### What you need to do
Take the records below and print them verbatim up to and including the line that carries "Task: Click the Cancel trim X icon".

### Source records
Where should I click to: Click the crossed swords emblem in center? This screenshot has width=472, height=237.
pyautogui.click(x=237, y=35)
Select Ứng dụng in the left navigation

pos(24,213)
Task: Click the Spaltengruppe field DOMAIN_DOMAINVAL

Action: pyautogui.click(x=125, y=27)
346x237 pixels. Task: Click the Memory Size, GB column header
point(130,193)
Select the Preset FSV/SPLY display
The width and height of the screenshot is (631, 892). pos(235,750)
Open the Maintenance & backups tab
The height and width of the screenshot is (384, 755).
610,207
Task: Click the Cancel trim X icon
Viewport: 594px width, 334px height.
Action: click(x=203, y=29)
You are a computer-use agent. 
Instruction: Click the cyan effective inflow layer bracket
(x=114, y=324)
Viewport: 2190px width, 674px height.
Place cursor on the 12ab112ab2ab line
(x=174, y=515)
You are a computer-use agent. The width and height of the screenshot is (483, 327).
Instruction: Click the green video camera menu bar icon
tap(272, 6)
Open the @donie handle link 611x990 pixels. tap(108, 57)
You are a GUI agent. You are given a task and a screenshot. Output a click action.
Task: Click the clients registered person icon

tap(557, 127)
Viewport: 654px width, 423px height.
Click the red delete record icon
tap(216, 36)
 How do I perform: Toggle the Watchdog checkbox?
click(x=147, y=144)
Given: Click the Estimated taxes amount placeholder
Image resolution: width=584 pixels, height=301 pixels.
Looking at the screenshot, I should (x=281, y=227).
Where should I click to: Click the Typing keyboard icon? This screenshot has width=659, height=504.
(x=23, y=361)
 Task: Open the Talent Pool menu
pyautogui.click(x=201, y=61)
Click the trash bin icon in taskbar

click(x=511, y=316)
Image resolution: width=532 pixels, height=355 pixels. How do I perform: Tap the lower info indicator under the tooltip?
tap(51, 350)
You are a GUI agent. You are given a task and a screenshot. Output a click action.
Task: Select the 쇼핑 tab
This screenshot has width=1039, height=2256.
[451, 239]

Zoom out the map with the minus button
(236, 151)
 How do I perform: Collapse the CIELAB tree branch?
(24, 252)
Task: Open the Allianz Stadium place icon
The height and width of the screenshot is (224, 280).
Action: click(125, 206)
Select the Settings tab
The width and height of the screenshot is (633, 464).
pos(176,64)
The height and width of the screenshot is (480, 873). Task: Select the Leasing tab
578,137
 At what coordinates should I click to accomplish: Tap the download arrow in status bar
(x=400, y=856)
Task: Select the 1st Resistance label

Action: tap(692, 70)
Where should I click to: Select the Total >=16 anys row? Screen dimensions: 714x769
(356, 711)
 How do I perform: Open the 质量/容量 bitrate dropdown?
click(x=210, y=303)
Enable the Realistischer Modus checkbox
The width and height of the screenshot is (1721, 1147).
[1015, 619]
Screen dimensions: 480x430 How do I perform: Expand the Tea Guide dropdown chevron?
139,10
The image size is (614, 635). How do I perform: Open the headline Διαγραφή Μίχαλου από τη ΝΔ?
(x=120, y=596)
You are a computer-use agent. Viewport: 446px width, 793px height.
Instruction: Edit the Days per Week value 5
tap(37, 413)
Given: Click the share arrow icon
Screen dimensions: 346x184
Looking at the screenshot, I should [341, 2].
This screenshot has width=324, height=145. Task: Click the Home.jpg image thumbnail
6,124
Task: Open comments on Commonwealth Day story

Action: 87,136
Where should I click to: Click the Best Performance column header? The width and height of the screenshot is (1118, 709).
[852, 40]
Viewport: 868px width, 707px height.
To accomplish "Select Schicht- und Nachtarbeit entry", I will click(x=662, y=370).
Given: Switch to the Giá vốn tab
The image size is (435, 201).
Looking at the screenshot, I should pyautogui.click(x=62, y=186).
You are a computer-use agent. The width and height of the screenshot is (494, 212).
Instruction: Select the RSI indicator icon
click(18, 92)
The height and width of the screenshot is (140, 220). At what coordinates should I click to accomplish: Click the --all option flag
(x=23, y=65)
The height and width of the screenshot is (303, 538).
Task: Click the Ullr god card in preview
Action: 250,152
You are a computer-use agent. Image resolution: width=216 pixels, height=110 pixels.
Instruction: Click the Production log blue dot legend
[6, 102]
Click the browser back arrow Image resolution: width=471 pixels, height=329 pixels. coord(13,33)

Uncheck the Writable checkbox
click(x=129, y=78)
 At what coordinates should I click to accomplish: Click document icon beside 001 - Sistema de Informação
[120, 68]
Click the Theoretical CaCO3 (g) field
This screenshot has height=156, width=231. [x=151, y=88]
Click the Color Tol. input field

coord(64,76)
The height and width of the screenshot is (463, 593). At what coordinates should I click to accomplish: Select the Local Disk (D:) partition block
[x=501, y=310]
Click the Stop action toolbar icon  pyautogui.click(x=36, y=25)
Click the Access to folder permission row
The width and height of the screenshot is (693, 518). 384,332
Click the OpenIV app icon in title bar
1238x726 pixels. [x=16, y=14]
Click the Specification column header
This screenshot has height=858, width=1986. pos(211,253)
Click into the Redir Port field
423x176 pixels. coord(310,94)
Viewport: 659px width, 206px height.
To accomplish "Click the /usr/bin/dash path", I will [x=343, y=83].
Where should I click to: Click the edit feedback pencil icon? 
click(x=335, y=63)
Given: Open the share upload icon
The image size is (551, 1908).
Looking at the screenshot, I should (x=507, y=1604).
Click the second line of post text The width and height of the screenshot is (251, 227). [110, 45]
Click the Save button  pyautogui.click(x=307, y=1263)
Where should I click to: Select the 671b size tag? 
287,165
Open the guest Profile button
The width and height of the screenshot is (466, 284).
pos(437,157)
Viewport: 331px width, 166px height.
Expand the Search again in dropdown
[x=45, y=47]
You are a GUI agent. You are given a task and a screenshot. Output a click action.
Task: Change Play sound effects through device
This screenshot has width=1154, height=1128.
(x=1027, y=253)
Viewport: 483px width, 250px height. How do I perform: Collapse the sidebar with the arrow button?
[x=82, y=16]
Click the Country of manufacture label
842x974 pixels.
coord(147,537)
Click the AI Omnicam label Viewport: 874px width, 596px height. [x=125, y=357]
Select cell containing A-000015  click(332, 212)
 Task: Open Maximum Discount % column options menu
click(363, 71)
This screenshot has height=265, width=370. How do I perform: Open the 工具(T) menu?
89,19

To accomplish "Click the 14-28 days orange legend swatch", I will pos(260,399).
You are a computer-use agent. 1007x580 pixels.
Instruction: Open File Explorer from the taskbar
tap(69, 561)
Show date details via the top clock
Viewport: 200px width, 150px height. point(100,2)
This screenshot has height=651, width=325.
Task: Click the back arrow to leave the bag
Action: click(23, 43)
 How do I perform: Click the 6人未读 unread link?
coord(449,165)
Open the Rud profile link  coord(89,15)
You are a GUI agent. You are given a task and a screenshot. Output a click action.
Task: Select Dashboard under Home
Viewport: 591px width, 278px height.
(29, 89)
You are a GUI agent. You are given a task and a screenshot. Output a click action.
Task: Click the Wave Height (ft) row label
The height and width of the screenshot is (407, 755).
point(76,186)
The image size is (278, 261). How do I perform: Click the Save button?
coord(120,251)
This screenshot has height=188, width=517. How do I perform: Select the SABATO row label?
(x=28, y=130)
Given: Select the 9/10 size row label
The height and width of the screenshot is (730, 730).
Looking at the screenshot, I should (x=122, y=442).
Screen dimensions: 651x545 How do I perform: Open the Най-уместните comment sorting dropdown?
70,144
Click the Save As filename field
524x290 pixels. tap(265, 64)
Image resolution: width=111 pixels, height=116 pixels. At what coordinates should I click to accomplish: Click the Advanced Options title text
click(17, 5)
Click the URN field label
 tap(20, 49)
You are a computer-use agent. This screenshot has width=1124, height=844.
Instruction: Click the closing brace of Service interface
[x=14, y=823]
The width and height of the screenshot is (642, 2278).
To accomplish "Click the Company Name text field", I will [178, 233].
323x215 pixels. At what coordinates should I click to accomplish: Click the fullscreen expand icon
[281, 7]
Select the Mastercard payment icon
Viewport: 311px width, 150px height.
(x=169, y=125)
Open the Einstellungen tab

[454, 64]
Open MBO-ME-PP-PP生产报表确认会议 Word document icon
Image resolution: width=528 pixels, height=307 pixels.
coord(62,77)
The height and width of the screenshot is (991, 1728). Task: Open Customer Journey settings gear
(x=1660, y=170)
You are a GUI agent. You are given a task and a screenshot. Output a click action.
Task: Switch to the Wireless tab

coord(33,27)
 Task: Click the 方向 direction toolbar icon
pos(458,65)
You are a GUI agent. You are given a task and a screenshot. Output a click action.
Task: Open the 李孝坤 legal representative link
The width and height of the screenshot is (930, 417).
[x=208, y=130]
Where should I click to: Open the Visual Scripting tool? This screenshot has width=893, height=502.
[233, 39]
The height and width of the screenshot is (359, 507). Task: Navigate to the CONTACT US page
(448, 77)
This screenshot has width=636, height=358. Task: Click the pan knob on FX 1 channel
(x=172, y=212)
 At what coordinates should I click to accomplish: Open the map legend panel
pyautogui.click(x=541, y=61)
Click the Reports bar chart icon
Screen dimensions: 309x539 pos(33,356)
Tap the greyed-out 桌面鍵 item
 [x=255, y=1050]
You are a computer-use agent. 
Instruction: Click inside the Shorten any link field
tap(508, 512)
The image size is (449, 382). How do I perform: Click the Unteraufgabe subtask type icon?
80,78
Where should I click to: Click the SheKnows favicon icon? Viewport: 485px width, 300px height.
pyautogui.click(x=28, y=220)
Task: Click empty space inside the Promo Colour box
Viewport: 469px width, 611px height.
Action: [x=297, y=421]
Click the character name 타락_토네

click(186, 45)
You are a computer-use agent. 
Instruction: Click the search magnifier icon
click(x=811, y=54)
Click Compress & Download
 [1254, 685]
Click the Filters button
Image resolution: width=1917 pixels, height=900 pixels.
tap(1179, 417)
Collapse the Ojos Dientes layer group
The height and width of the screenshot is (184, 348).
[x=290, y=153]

### Response area
Where should I click to: Click the crossed swords emblem in center? This screenshot has width=472, height=237.
pyautogui.click(x=237, y=35)
Select Ứng dụng in the left navigation

pos(24,213)
Task: Click the Spaltengruppe field DOMAIN_DOMAINVAL

Action: pyautogui.click(x=125, y=27)
346x237 pixels. Task: Click the Memory Size, GB column header
point(130,193)
Select the Preset FSV/SPLY display
The width and height of the screenshot is (631, 892). pos(235,750)
Open the Maintenance & backups tab
The height and width of the screenshot is (384, 755).
610,207
Task: Click the Cancel trim X icon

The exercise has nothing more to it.